**What is needed**
Output the entries below unchanged, except for the pictures.

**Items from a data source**
==========

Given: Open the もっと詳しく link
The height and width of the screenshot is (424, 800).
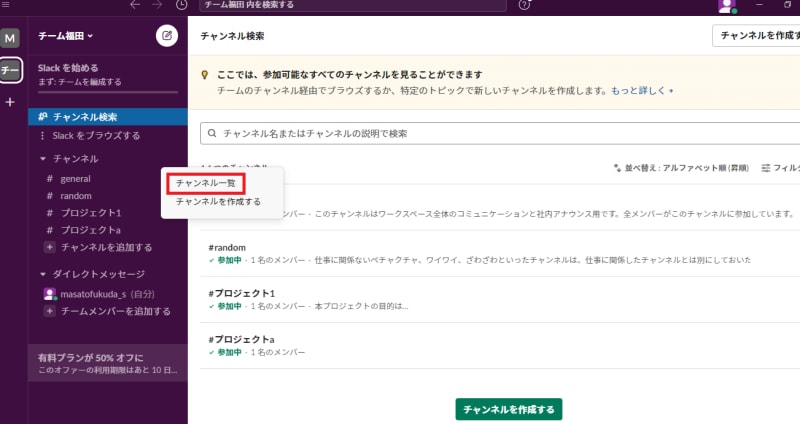Looking at the screenshot, I should click(641, 90).
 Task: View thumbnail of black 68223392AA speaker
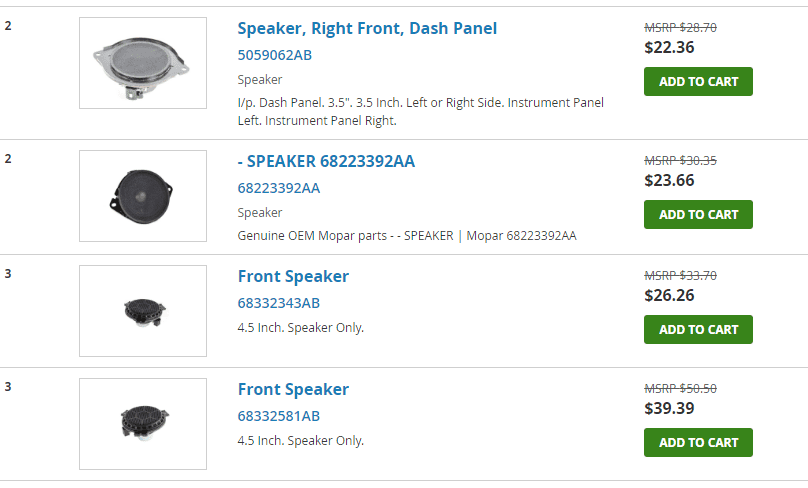pos(143,196)
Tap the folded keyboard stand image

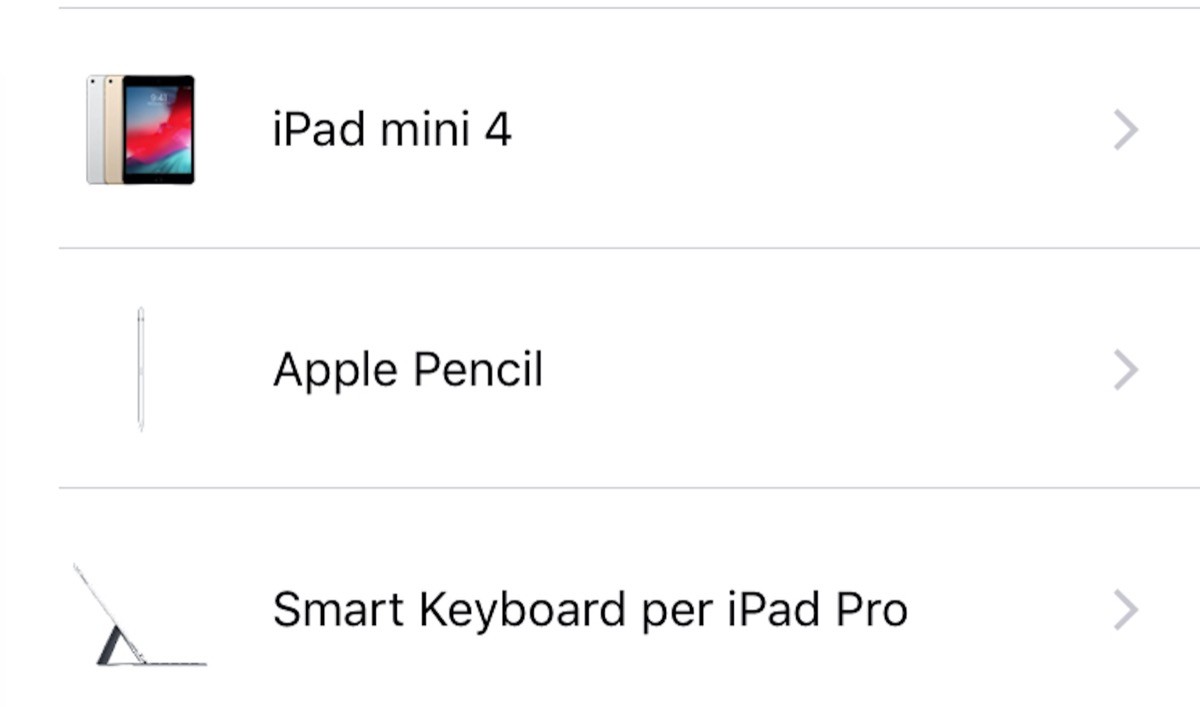pos(138,614)

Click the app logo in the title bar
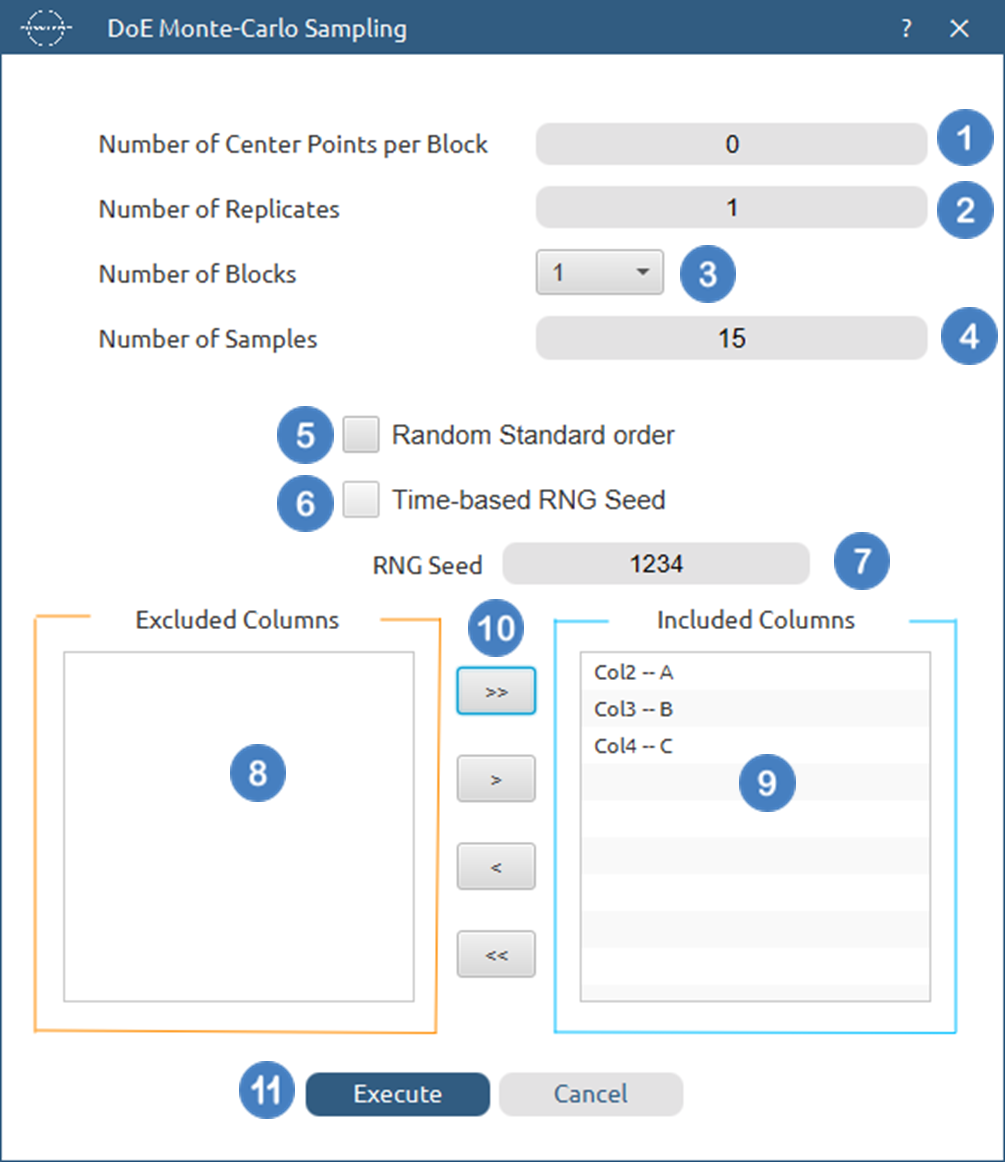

==========

**Result of the task**
Given: Open the もっと詳しく link
The height and width of the screenshot is (424, 800).
Looking at the screenshot, I should click(641, 90).
 Task: View thumbnail of black 68223392AA speaker
pos(143,196)
Tap the folded keyboard stand image

pos(138,614)

Click the app logo in the title bar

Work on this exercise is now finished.